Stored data

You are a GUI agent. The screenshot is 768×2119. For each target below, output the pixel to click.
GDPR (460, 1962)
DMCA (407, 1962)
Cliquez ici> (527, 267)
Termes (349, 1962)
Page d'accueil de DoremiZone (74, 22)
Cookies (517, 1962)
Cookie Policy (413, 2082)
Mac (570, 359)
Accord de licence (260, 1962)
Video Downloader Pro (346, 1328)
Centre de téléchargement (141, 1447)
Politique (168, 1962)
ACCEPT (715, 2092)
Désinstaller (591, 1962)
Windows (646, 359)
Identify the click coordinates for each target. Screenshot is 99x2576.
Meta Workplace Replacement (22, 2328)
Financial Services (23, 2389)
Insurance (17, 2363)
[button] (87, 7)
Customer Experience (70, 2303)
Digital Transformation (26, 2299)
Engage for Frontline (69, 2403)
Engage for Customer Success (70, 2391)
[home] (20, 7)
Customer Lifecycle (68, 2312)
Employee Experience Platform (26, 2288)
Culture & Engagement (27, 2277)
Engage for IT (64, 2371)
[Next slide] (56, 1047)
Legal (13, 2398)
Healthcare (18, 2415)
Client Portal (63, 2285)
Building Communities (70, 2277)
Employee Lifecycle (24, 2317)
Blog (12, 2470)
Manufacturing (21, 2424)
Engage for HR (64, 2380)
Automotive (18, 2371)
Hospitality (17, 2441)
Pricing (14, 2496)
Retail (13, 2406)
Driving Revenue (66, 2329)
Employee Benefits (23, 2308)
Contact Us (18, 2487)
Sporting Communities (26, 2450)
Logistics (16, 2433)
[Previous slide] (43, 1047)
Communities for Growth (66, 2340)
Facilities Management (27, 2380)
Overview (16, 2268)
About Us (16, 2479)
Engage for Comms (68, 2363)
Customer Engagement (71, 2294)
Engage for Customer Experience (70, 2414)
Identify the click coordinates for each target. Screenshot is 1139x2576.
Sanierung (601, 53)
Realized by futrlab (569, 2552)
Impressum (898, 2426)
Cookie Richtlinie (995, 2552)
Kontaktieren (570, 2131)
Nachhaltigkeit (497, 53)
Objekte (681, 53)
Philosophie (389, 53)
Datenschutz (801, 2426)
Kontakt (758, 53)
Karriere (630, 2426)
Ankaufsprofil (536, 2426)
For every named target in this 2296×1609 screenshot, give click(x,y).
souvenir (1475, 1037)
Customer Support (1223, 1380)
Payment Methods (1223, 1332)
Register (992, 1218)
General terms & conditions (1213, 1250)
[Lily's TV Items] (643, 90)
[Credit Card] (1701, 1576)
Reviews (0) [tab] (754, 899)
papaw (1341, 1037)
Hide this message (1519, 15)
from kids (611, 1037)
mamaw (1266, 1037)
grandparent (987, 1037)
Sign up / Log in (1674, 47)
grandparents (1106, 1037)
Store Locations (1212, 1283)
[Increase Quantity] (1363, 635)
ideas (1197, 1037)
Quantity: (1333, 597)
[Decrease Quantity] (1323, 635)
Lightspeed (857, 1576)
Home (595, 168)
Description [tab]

**Required work:** Every line above that holds the word "Engagement" should be copied out.

**Result of this task:**
Culture & Engagement (27, 2277)
Customer Engagement (71, 2294)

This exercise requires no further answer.